At intervals, a bonus round is played in which the goal is to score extra points by popping as many balloons as possible in a short time, while bouncing on trampolines and veering left/right through a set of vertical passages. The round ends when Mappy pops all the balloons, runs out of time, or falls through a broken trampoline to the bottom of the screen.

As the game progresses, difficulty features are added that include:

- More Meowky cats, moving at a faster speed.
- The ability to enter the mansion's attic and move within it.
- Bells hung above trampolines, which Mappy can knock loose while bouncing and drop on cats to stun them.
- Flashing sections of floor that briefly vanish after Mappy steps on them. Any cat that falls through the resulting hole will be stunned, awarding bonus points.

One life is lost whenever Mappy touches an un-stunned cat while moving, falls to the bottom of the screen without hitting a trampoline (except in a bonus round), or touches a Gosenzo at any time. When all lives are lost, the game ends.

==Ports and sequels==
Mappy was featured as one of the games in Namco Gallery Vol. 1, a collection of classic Namco arcade games released for the Game Boy. The Famicom version was re-released in 2004 for Game Boy Advance as part of the Famicom Mini line of re-releases. The arcade version was released on the Wii's Virtual Console in 2009. The arcade version was also released by Hamster Corporation as part of their Arcade Archives series for the Nintendo Switch and PlayStation 4 in October 2021.

Mappy was followed up by numerous sequels, including Hopping Mappy , a direct sequel released to arcades in 1986, and Mappy-Land , a sequel to the Famicom version which was released internationally. In 2003, two mobile games were released in Japan with the titles Teku-Teku Mappy (テクテクマッピー) and Mappy De Puzzle (マッピーDEパズル).
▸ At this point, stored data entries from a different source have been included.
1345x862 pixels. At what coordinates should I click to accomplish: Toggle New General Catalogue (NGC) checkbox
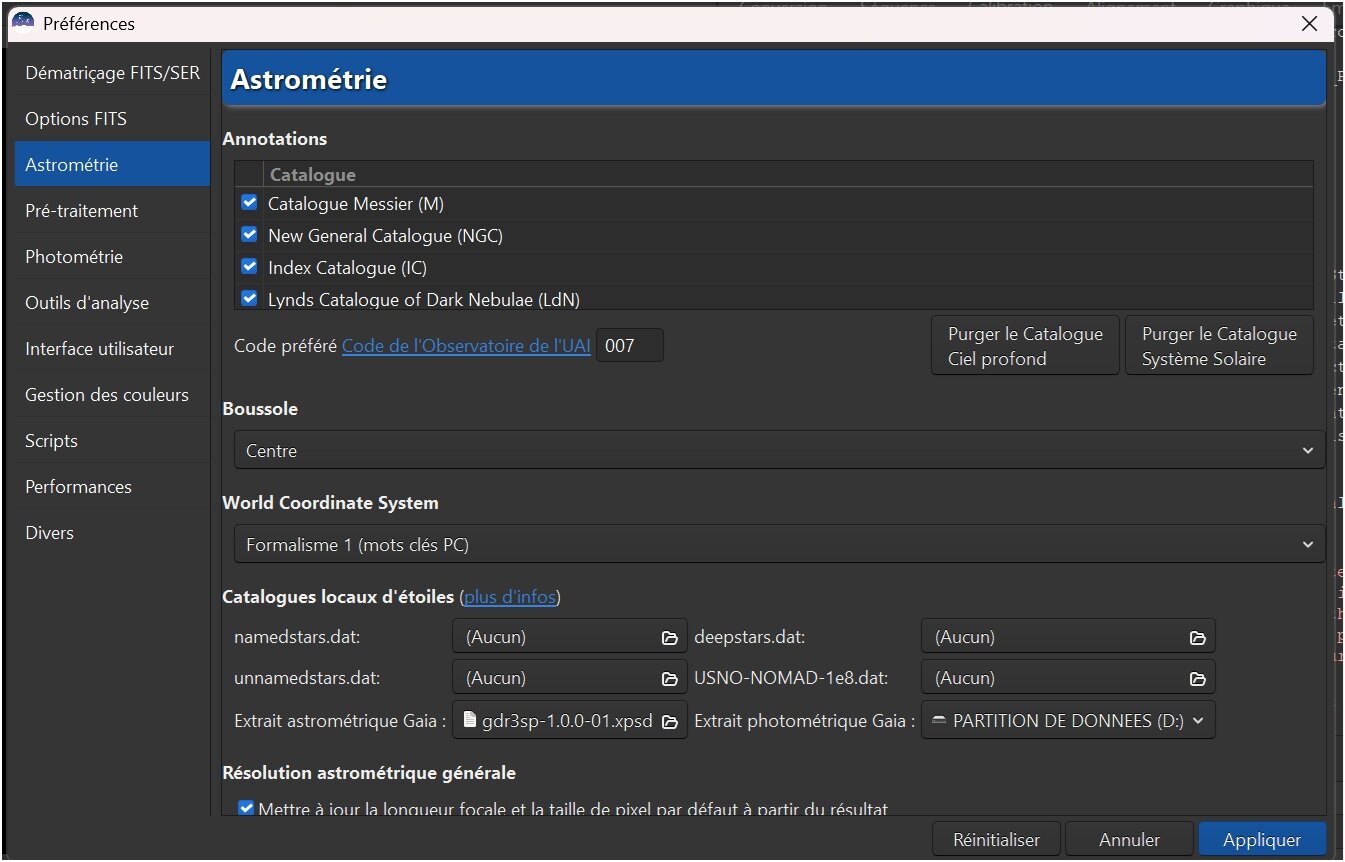coord(250,235)
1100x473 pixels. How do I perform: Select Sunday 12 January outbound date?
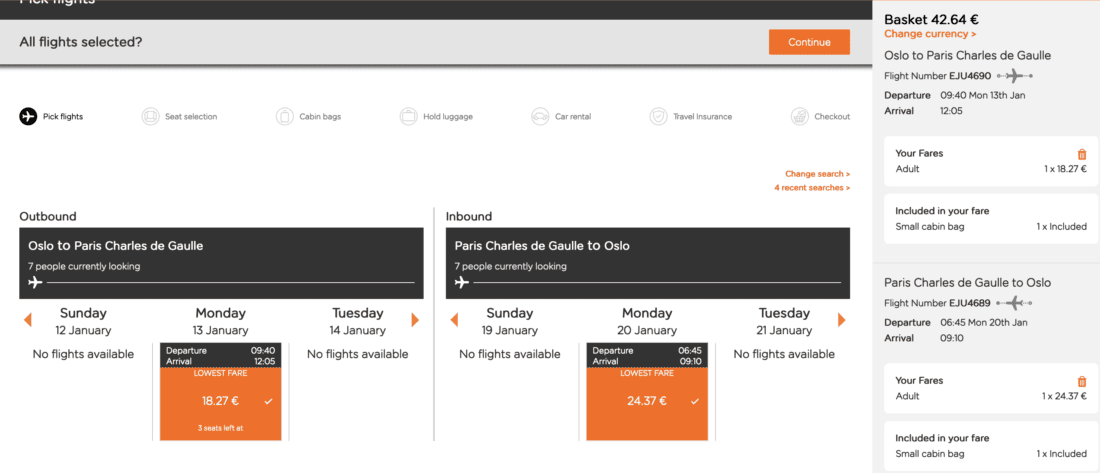(x=83, y=321)
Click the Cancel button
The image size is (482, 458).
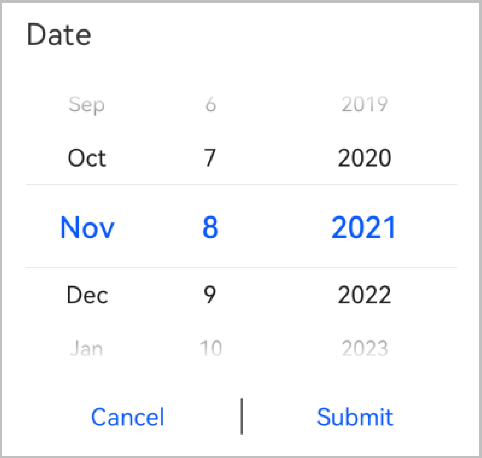(127, 417)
In September 2011, the mobile game Mappy World (マッピーワールド) was released.

==Reception==

In Japan, Game Machine listed Mappy as the third most successful table arcade unit of May 1983. It also topped the Game Machine chart for new table arcade cabinets in June 1983. In 2015, Hardcore Gamer included Mappy on its list of the "200 Best Video Games of All Time".

Review scores
| Publication | Score |
|---|---|
| AllGame | 3.5/5 |
| Eurogamer | 7/10 |
| IGN | 6.5/10 |
| Nintendo Life | 7/10 |

==Legacy==
As part of Bandai Namco's ShiftyLook initiative, an animated Mappy web series, titled Mappy: The Beat, was made. The series was written and directed by Scott Kurtz and Kris Straub, who also performed all of the character voices, and was designed with limited animation in the style of Kurtz and Straub's Blamimations series. The story follows Mappy, now working a thankless job as a security guard for his former foe Goro's company Nyamco. He is accompanied by his friends and fellow Nyamco employees, the laid-back digging-obsessed Dig Dug and the dim but good-natured Sky Kid, along with other Bandai Namco characters working at the office. Mappy: The Beat premiered on ShiftyLook's YouTube channel on July 22, 2013, and ran for 13 episodes, each roughly eight minutes in length, with the final episode released on January 20, 2014. Kurtz also made a guest appearance as Mappy on the concurrent Bravoman animated series, with Bravoman in turn appearing in the final story arc of Mappy, portrayed by guest voice Dax Gordine. Following the closure of ShiftyLook, their channel was removed from YouTube, making the episodes no longer officially available.

Mappy is a playable character in the PlayStation Portable racing game Pac-Man World Rally (2007).

A costume based on Mappy is in LittleBigPlanet 3 in the Namco Classics DLC.

A medley of tracks from Mappy is in the Pac-Land stage in Super Smash Bros. Ultimate and in one of Pac-Man's taunts.

A theme based on Mappy, featuring the game's characters, were available as downloadable content in Pac-Man 99 during the game's lifetime.

An animated webseries of shorts based on the game, titled Mappy Chu!, was announced in February 20, 2026. The series was produced by Bandai Namco Entertainment in association with IP content production company Plott, with character designs by Jessica Yukie Kogure from Bandai Namco Studios. It premiered on video-focused social media platforms such as TikTok and YouTube on February 22, 2026.